As you may have heard, the Tulsa Zoo has been having some problems recently. We had our polar bear die in '09, and just this year we had 2 giraffes die. One of hypothermia, and the other one died after being shipped here, and somehow in transit was injured.

Well, they've obviously been doing well in other areas! Here's my best pics.















































cont'd


----------



## ZoeRipper (Mar 18, 2010)

Cont'd


----------



## ZoeRipper (Mar 18, 2010)

Cont'd


----------



## ZoeRipper (Mar 18, 2010)

Hee hee, the breeding program for Meerkats appears to be going well:





















The End!


----------



## ismart (Mar 18, 2010)

ZoeRipper said:


>


Look mommy the Meerkats are fighting! :lol: 

Awsome Pic's Looks like you had a fun time. I need to hit up the bronx zoo. I have not been there in years!


----------



## ZoeRipper (Mar 18, 2010)

ismart said:


> Look mommy the Meerkats are fighting! :lol:
> 
> Awsome Pic's Looks like you had a fun time. I need to hit up the bronx zoo.
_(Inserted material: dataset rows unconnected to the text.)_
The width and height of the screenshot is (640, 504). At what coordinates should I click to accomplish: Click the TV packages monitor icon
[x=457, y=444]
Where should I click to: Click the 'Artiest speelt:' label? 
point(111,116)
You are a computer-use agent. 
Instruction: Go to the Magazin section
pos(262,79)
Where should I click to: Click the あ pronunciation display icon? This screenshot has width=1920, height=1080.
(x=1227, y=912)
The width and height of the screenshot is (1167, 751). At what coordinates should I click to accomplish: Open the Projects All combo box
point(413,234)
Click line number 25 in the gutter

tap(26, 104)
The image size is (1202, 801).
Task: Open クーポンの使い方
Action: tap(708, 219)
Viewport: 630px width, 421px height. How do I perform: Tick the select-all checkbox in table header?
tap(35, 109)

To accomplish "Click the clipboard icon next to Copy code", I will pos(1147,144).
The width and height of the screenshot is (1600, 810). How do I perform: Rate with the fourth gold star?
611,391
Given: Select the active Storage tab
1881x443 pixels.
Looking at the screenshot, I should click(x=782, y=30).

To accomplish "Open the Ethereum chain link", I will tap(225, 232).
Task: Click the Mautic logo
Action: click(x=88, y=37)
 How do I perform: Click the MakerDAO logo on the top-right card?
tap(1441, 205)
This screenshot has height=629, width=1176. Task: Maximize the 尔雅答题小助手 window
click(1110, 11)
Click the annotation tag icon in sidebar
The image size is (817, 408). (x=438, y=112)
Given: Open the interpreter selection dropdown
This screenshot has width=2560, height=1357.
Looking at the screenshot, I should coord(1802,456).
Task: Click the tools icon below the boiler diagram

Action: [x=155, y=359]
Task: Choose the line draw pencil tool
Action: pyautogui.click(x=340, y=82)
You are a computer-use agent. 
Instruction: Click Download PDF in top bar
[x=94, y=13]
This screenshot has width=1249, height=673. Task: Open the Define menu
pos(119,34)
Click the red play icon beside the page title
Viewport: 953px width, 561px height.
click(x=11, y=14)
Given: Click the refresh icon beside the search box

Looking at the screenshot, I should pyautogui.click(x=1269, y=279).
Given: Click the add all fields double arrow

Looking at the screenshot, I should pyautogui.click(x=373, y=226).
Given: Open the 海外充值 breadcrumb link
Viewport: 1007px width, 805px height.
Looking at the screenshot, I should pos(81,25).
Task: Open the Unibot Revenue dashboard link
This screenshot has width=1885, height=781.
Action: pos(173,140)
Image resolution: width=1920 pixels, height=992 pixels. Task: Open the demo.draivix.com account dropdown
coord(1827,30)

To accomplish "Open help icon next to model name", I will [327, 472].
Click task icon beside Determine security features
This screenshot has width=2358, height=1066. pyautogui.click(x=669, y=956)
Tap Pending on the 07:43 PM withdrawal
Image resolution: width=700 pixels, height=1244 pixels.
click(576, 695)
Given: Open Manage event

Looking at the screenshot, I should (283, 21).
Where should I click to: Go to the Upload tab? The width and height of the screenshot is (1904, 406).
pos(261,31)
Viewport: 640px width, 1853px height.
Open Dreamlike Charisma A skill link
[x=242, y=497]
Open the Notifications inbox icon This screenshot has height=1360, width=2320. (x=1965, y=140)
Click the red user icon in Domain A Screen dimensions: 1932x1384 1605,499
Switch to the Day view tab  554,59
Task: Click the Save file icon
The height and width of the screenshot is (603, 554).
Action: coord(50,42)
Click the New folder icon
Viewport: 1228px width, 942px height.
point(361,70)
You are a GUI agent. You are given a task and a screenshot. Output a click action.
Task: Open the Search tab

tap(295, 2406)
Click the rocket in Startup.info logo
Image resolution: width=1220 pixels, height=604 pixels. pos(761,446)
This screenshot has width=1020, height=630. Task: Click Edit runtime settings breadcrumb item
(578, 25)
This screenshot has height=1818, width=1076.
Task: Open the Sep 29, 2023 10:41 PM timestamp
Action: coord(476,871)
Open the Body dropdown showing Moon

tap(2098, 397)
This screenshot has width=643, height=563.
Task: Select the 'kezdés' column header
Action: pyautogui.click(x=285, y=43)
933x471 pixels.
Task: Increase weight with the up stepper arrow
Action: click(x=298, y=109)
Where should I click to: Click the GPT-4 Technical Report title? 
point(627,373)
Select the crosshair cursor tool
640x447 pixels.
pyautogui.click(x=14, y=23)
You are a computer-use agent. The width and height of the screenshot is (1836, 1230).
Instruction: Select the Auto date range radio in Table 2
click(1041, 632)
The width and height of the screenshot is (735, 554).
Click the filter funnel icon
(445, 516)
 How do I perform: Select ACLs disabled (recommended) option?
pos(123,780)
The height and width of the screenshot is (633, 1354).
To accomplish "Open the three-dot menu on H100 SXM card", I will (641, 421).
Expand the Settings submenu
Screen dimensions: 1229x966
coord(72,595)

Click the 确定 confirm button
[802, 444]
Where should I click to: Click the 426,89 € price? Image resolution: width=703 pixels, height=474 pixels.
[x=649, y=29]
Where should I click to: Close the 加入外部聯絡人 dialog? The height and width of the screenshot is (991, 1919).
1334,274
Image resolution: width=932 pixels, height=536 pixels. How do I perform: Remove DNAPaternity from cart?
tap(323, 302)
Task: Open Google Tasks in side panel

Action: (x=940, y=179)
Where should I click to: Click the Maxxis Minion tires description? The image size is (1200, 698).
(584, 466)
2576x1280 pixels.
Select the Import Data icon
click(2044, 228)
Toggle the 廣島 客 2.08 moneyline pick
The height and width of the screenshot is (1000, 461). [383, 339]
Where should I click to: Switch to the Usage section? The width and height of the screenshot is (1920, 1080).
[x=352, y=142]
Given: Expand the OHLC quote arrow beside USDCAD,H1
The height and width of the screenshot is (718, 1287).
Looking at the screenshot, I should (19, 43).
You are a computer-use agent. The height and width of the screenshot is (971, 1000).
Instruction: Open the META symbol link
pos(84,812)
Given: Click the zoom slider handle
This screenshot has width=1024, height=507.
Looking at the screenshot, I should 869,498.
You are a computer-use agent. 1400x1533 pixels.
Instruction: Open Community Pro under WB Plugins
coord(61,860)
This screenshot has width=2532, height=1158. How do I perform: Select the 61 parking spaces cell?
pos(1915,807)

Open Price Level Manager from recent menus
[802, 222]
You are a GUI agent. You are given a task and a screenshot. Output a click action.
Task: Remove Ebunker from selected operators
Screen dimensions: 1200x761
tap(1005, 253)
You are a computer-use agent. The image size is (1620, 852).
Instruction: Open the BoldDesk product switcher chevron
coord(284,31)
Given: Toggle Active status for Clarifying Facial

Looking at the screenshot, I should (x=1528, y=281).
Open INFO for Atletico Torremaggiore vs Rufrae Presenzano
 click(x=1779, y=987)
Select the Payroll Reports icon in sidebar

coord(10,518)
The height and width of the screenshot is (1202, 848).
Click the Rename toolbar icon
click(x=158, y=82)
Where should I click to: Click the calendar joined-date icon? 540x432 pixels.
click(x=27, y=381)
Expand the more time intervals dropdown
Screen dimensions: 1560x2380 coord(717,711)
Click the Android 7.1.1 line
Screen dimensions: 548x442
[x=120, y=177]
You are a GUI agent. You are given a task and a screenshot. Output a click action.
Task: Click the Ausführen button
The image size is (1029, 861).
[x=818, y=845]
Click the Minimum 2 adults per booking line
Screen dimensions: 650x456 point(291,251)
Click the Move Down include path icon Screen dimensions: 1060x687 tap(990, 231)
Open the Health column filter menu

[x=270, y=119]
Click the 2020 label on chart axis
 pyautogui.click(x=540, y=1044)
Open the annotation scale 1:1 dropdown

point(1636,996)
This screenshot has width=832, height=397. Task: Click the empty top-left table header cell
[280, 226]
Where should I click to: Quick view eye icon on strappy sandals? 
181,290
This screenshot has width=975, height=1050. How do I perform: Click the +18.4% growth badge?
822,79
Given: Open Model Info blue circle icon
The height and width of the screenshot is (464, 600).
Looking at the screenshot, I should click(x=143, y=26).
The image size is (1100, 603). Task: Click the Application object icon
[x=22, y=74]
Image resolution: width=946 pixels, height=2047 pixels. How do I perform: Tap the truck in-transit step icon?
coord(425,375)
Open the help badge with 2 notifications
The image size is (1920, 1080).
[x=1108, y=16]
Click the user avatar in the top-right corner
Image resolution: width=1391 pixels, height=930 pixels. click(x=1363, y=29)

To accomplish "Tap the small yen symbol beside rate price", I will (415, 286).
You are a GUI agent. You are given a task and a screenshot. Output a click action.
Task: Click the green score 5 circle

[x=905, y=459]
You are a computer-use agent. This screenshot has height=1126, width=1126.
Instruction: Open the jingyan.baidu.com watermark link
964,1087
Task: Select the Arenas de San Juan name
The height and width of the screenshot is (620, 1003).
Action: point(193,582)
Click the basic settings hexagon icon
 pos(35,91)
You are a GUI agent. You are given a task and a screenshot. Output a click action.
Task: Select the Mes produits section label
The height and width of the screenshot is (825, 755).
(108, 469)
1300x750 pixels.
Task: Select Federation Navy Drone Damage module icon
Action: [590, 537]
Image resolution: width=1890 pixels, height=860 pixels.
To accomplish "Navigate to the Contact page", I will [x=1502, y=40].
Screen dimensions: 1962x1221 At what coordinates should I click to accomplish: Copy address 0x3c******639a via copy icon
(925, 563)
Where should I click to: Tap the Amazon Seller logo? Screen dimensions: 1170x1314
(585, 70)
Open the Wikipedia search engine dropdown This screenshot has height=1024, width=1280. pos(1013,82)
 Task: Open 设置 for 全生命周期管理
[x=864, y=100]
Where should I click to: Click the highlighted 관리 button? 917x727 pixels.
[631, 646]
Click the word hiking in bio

I have not been there in years!


Haha, my 4 year old sister was there and asked my mom what they were doing. She said "They're enjoying eachother's company in a special way!"

Yeah, I've always loved the Zoo. One of the best places


----------



## Rick (Mar 18, 2010)

Nice pics! Been a long time since I went to the zoo. I think the last zoo I visited was when I lived in Korea. I was feeding the monkeys candy bars.


----------



## Katnapper (Mar 18, 2010)

Looks like you got lucky and had a good day for many of the animals being out and about...



and available to photograph.



And you got some really good shots compared to a lot of zoo shots I've seen!








PS.... Shame on you, Rick!


----------